Neural What? My LLM bill is down to a sixth - by no longer paying per token.

Neural What? My LLM bill is down to a sixth - by no longer paying per token.
Photo by Matthew Henry / Unsplash

You might have read recently on this blog that my procurement preferences for hank.parts are basically

  • EU,
  • (self hosted) open source,
  • UK/CH,
  • Rest of the world,

in this order.

This article is a "rest of the world" case where my first impression of both the concept and the product overwhelmed me to a point where I thought I was taking part in something legally questionable. A rare "wait, this sounds too good to be true" moment that actually was... True.

What is going on with tokens?

I am a big fan of open weight models for daily tasks, API stuff and coding, which I either infer via Nebius or, gritting my teeth, OpenRouter. Both operate on input and output pricing where each model is metered per million tokens consumed.

It's either that or you are on some monthly subscription giving you some magic usage quotas that reset at the full moon or at 12:34 every other Friday in a non-summer month in the northern hemisphere. These plans can be quite restrictive with API usage, where the big three force you into token-based metering again if you want to interact with the models outside their tooling... Making these frontier model usage plans, which surely will rise in price or will see quota adjustments in the very near future, extremely expensive via API token-based metering. For example: Claude Opus 4.8 is 5 USD per million input tokens and a whopping 25 USD per million output tokens on OpenRouter.

So, that's the status quo. Pay for a plan and pray for included API access or pay for the tokens you actually consume. At least that's what I thought until more or less a month ago.

Lurking on LinkedIn pays off

sometimes

Then I read a post from Vito Botta, whom I highly recommend following, on LinkedIn:

Vito Botta on LinkedIn

NeuralWatt? Never heard of it. Energy-based metering? Okay?! Vito explained the concept already well enough, so I will jump straight to the cost comparison:

First 30d on NeuralWatt

Price comparison per model

ModellEnergy $Token $FactorCached
Kimi-K2.7-Code30.41174.135.7×92 %
Kimi-K2.623.98119.095.0×92 %
Qwen3.6-35B-A3B4.6724.425.2×1 %
qwen3.6-35b-fast2.0041.5620.8×9 %
glm-5.21.034.724.6×86 %
kimi-k2.60.190.573.0×4 %
Qwen3.5-397B0.020.124.8×

NeuralWatt from the US of A offers both token and energy-based billing so I can directly compare my savings, a whopping 82.9% on average and 95.2% for Qwen3.6-35b-fast, which is mind-blowing to me. I would have paid 302.32 USD more for the same usage on the same platform with token-based metering.

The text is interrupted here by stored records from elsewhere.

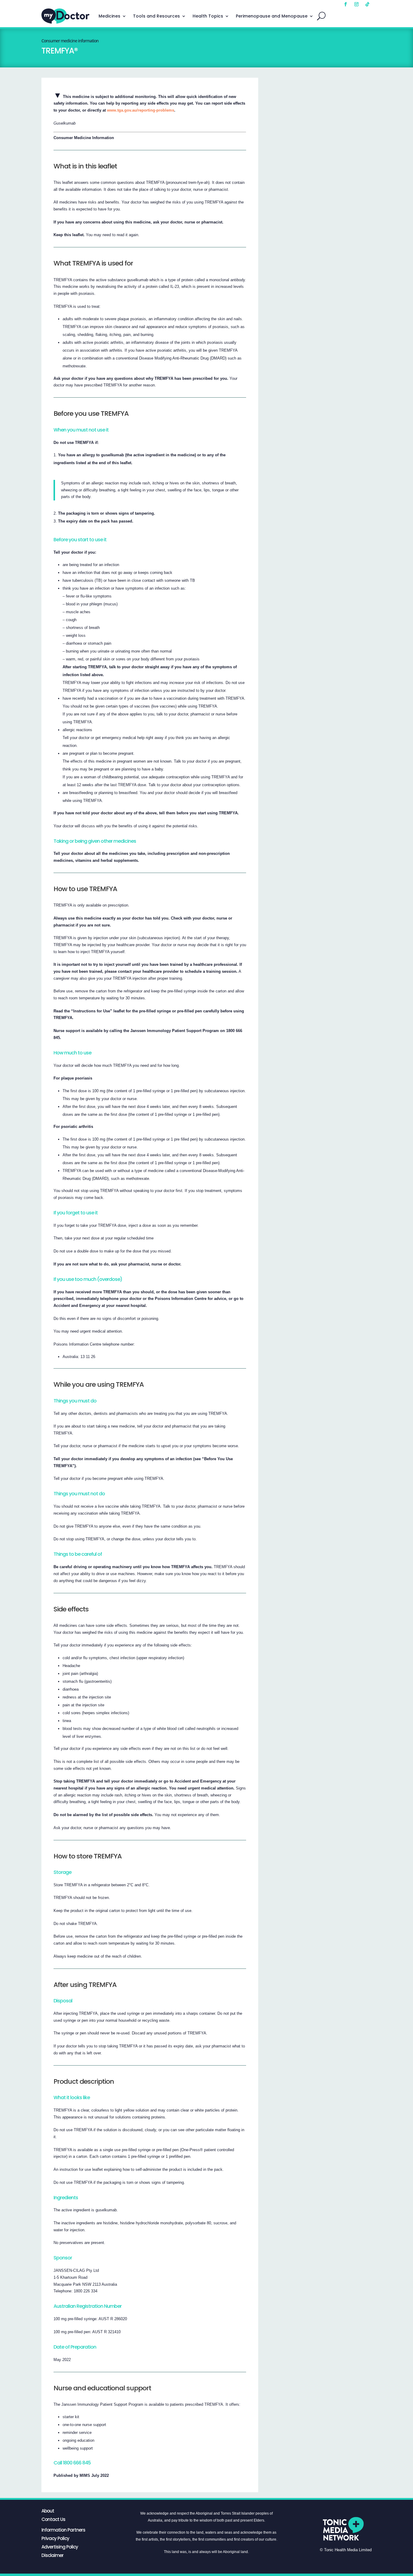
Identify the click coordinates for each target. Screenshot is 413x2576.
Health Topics (208, 16)
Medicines (109, 16)
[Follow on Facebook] (345, 4)
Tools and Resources (156, 16)
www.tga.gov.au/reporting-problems (140, 110)
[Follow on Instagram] (356, 4)
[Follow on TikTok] (367, 4)
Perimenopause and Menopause (271, 16)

Also, look at these cache numbers for the Kimi models I use for coding! NeuralWatt seem to have some very efficient caching going on for repeat input and have no problem with forwarding the cost savings on to the customer. Their token-based pricing even has separate "cached" rates, giving the input/output pricing duo some company.

All this is very exciting. A new way to meter LLM usage that is aware of energy consumption AND cheaper at the same time?!

Here are some things I noticed over my first month on NeuralWatt:

  • Concurrent-request and rate limits can feel restrictive coming from other platforms. Retry mechanisms with exponential backoff have solved my initial problems so far.
  • I had to use streaming mode for API responses, since some 524 errors kept popping up for longer answers - all fine since the streaming switch.
  • Performance sometimes can feel a bit slow compared to what I was used to from Nebius. Last couple of days especially; growing pains I guess?!
  • I didn't see a quick way to obtain a DPA, but I did not look too hard since my NeuralWatt usage is not GDPR-relevant.
  • Data retention policy is not strictly ZDR - I guess a cross-request caching trade-off? No training on user data inspires confidence.

Full disclosure part #1: I typed this article into my phone on a sleepless Thursday night and an LLM structured my incoherent ramblings into this final article. Guess which LLM?

Full disclosure part #2: I am a paying NeuralWatt customer and neither I nor my businesses have further associations with NeuralWatt at the time of writing.